Regarding claim 28, Dabney teaches the system of claim 26 further comprising a model learner configured to process model input data to generate the probabilistic model(Dabney, pg. 9, paras. 0044-0045, “In particular, at each time step, for each action from the set of actions that can be performed by the agent, the system 100 provides the action - current observation pair as an input to the distributional Q network 112. The distributional Q network 112 processes each action - current observation pair to generate outputs that define respective probability distributions 114 over the set of possible Q returns for each action - current observation pair.
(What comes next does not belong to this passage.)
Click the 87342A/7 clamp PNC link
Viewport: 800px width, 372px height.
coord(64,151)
For example, the outputs of the distributional Q network 112 may define: (i) a first probability distribution 116 over the set of possible Q returns for a first action – current observation pair, (ii) a second probability distribution 118 over the set of possible Q returns for a second action - current observation pair, and (iii) a third probability distribution 120 over the set of possible Q returns for a third action - current observation pair.”).  
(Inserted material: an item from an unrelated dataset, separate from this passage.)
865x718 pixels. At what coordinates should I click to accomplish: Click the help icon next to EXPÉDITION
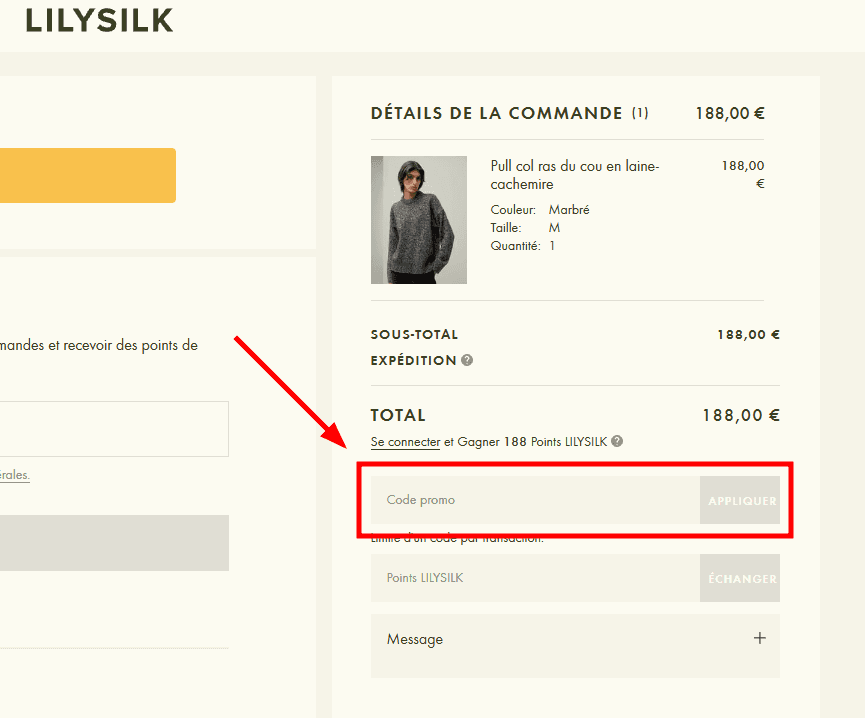coord(466,360)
Regarding claim 30, Dabney teaches the system of claim 28 wherein the model learner is further configured to process the experience data generated by the one or more agents to update the probabilistic model(Dabney, pgs. 10-11, para. 0050, see also fig. 3, “[A]t each training iteration, the training engine 124 may obtain and process an experience tuple to determine, for each possible Q return, a numerical value referred to in this specification as a projected sample update for the Q return… [t]he loss function may, for example, encourage the distributional Q network 112 to generate an output (i.e., in response to processing the action - training observation pair) that defines a probability distribution where the probability value for each Q return is similar to the projected sample update for the Q return.”).  
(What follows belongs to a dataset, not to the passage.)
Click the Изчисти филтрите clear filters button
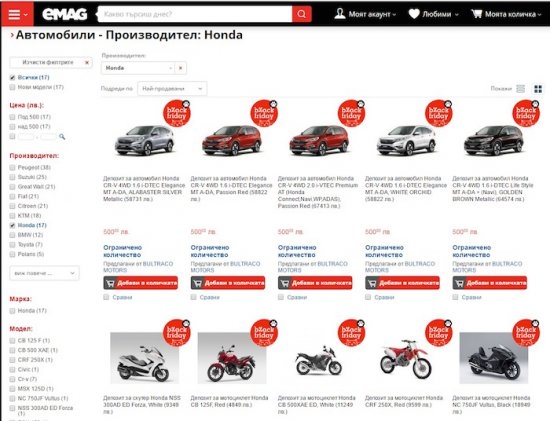Image resolution: width=550 pixels, height=421 pixels. click(51, 62)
Regarding claim 31, Dabney teaches the system of claim 28, wherein the model learner is incorporated within the second subsystem(Dabney, pg. 10, para. 0049, see also fig. 1, “The training engine 124 trains the distributional Q network 112 based on training data including a set of multiple experience tuples 126.”).  
Regarding claim 34, Dabney teaches the system of claim 26 wherein: the system is configured to generate simulation data using the probabilistic model, the simulation data comprising simulated states of the environment(Dabney, pg. 12, para. 0054, “The system receives a current observation characterizing a current state of the environment (202). The current observation may be generated by or derived from sensors of the agent. For example, the current observation may be captured by a camera of the agent. As another example, the current observation may be derived from data captured from a laser sensor of the agent. As another example, the current observation may be a hyperspectral image captured by a hyperspectral sensor of the agent.”); and the one or more agents are configured to generate experience data based on interactions between the one or more agents and the simulated states of the environment(Dabney, pg. 12, para. 0055, “For each action from a set of actions that can be performed by the agent, the system determines a corresponding probability distribution over a set of possible Q returns (204). More specifically, for each action, the system provides the action - current observation pair as an input to a distributional Q neural network.” & see also Dabney, pg. 14, para. 0062, “An online experience tuple refers to an experience tuple where the action included in the experience tuple was selected based on outputs generated by the distributional Q network in accordance with current values of distributional Q network parameters.”).5  
Regarding claim 35, Dabney teaches the system of claim 19, wherein the environment is a model of a physical system(Dabney, pgs. 5-6, para. 0026, “[T]he system as described in this specification may be used to select actions to be performed by a robotic agent interacting with a real-world environment. In these cases, the system as described in this specification may enable the robotic agent to achieve acceptable performance more quickly, to perform actions which more effectively accomplish tasks, and to more readily adapt to previously unseen environments, than if the actions to be performed by the robotic agent were selected by a conventional system. For example, the agent may be a robotic agent that performs tasks such as moving objects between locations (e.g., in a shipping warehouse), assembling components (e.g., electronic components in a manufacturing environment), or navigating between locations (e.g., as an autonomous or semi-autonomous vehicle).”).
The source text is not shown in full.